In a review for The Adrenaline Vault, Emil Pagliarulo noted that despite its confusing plot, the story of Chasm: The Rift "works well within the context of game". Pagliarulo particularly praised the detailed enemy models with dismemberment mechanics and the game's high-quality graphics without 3D acceleration. However, he criticized the game for overly dark level textures and cumbersome mouse controls. Additionally, he suggested that while multiplayer is doesn't have "much of a draw", the game's strength lies in its "solid" single-player experience.
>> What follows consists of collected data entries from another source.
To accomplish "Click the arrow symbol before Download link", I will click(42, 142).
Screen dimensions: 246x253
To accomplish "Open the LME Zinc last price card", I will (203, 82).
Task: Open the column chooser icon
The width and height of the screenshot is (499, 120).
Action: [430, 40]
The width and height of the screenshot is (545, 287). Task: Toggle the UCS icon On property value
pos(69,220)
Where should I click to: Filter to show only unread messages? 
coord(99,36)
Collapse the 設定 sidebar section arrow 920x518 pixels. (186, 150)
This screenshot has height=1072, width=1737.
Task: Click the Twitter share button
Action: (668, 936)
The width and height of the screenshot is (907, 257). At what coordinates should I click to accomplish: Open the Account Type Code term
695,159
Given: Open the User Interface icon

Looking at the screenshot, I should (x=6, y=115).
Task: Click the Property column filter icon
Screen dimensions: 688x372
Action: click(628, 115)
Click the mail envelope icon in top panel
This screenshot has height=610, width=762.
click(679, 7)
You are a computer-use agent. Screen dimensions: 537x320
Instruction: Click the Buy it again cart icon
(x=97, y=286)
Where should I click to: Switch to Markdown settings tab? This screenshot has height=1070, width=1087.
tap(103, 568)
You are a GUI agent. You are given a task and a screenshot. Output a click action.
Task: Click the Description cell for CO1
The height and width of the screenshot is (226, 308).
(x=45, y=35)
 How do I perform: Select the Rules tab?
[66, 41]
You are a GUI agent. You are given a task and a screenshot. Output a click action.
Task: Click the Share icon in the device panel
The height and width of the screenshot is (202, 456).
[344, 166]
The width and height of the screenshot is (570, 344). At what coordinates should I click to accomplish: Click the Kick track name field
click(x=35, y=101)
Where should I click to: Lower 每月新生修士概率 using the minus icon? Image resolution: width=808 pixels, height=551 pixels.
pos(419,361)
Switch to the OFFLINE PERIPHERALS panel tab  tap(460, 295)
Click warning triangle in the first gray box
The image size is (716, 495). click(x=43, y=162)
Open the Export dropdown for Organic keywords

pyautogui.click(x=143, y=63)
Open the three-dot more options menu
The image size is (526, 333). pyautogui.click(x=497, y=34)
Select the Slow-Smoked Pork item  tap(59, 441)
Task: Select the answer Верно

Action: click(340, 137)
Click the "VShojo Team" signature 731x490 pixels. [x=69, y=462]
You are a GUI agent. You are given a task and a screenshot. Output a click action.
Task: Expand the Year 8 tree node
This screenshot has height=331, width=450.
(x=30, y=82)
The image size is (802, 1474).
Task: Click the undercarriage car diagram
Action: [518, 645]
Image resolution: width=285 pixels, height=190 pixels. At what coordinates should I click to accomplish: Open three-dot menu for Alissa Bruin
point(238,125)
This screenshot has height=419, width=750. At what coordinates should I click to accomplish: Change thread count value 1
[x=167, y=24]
Michael Luton, in his review for PC Gamer, acknowledged some "impressive" graphic effects and detailed monsters but concluded that the game fell short of Quake due to its flat level design, "clumsy" mouse controls, and lack of comprehensive online multiplayer functionality. Ultimately, Luton recommended Chasm only to the most devoted genre fans willing to overlook the game's shortcomings. Similarly, a reviewer for the Serbian magazine Svet Kompjutera observed that despite the quality engine and visual effects, the game contains "technical defects" and that "the ingenuity is at absolute zero."

PC Games' Peter Olafson called the game a "very pleasant surprise," describing it as a "lively, artful, and surprisingly original stew with bits and pieces from other games." He wrote that while Chasm is "a sort of id smorgasbord" borrowing elements from Quake, Doom, Duke Nukem 3D and Hexen, the game "focuses on things that really work". A GameSpot reviewer characterized Chasm: The Rift as "another cookie-cutter" shooter compared to its market competitors, targeting users with 486-based computers and occupying a middle ground between Doom and Quake. While noting that the game's engine was not cutting-edge and its gameplay was somewhat derivative, the reviewer highlighted several interesting features. These included rain effects, breakable windows, destructible light sources, and highly detailed monsters with limb dismemberment capabilities, albeit limited to one limb per enemy. The reviewer found the player's arsenal to be "dull", suggesting it seemed entirely borrowed from Terminator: Future Shock. Similarly, a critic from the French magazine Génération 4 described the weapons as "banal" and the levels as "traditional."

Aggregate score
| Aggregator | Score |
|---|---|
| GameRankings | 62.18% |

Review scores
| Publication | Score |
|---|---|
| Destructoid | 6.5/10 |
| GameRevolution | C+ |
| GameSpot | 6.1/10 |
| PC Gamer (US) | 56% |
| The Adrenaline Vault | 3.5/5 |
| Gamezebo | 3/5 |
| Génération 4 | 2/6 |
| Game.EXE | 88% |
| Game World Navigator | 6.0/10 |
| Svet Kompjutera | 83% |

===Re-release===
In a review of the 2022 re-release, Zoey Handley from Destructoid noted that Chasm: The Rift was often labeled as a "poor man's Quake" and categorized as "Eurojank". She felt that despite a solid combat system featuring fast and powerful weapons, as well as detailed enemy dismemberment, the game fell short of Quake and other contemporary shooters due to overly simplistic level architecture, lack of vertical design, and narrow corridors that limited mobility. Nevertheless, Handley praised the developers' extensive work in modernizing the engine for the re-release. A Gamezebo critic, reviewing the Switch port, highlighted the game's "engaging" combat with enemy dismemberment but noted that it suffers from outdated design and navigation issues. The reviewer concluded that the game would primarily appeal to enthusiasts of first-person shooter history.